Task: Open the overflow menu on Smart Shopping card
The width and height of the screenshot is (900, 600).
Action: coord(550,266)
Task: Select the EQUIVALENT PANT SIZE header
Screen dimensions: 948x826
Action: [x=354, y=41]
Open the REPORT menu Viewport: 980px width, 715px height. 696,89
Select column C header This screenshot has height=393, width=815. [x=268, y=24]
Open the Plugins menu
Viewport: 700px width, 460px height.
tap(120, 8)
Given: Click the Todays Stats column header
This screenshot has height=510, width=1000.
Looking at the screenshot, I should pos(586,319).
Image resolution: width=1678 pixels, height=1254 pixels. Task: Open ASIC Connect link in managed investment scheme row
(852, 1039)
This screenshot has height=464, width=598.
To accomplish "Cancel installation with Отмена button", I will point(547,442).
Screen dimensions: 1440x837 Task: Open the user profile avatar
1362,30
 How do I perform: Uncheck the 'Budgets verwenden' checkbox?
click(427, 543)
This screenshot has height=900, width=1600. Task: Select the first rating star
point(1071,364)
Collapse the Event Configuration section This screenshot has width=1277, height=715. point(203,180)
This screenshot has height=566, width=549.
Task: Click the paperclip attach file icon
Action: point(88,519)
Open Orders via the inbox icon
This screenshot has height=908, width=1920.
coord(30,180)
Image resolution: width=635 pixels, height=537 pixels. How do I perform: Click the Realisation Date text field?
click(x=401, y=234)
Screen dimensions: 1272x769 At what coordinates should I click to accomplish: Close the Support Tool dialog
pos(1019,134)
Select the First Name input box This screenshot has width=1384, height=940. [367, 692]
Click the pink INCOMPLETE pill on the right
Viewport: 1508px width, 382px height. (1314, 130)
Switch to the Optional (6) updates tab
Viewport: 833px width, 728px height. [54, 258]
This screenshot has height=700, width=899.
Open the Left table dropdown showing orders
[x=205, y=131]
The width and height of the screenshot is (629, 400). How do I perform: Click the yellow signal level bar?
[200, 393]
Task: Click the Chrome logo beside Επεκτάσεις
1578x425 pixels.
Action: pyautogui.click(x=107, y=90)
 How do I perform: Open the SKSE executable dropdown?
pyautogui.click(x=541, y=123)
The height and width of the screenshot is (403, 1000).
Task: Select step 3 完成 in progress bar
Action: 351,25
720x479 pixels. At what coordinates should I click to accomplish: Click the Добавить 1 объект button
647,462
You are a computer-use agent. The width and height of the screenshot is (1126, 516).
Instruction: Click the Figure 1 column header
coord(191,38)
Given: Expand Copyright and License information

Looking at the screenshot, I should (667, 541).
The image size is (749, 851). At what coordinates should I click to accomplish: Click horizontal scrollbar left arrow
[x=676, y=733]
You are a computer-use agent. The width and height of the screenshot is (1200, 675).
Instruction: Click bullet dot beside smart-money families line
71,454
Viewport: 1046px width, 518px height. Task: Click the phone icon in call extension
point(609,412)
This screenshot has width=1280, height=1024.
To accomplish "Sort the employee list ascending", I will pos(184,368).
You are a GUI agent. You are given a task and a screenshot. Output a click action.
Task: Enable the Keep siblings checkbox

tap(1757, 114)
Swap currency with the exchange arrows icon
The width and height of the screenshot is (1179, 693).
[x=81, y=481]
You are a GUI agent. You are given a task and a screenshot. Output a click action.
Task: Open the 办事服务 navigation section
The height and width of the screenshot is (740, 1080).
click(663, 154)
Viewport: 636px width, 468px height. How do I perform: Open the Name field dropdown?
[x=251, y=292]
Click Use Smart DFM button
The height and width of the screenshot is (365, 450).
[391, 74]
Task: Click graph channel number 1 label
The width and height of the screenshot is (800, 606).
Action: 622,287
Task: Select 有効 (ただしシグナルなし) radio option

====================

### DIRECTIONS
Output the number of lines above holding the word "computer", and nothing besides it.

### EXERCISE SOLUTION
2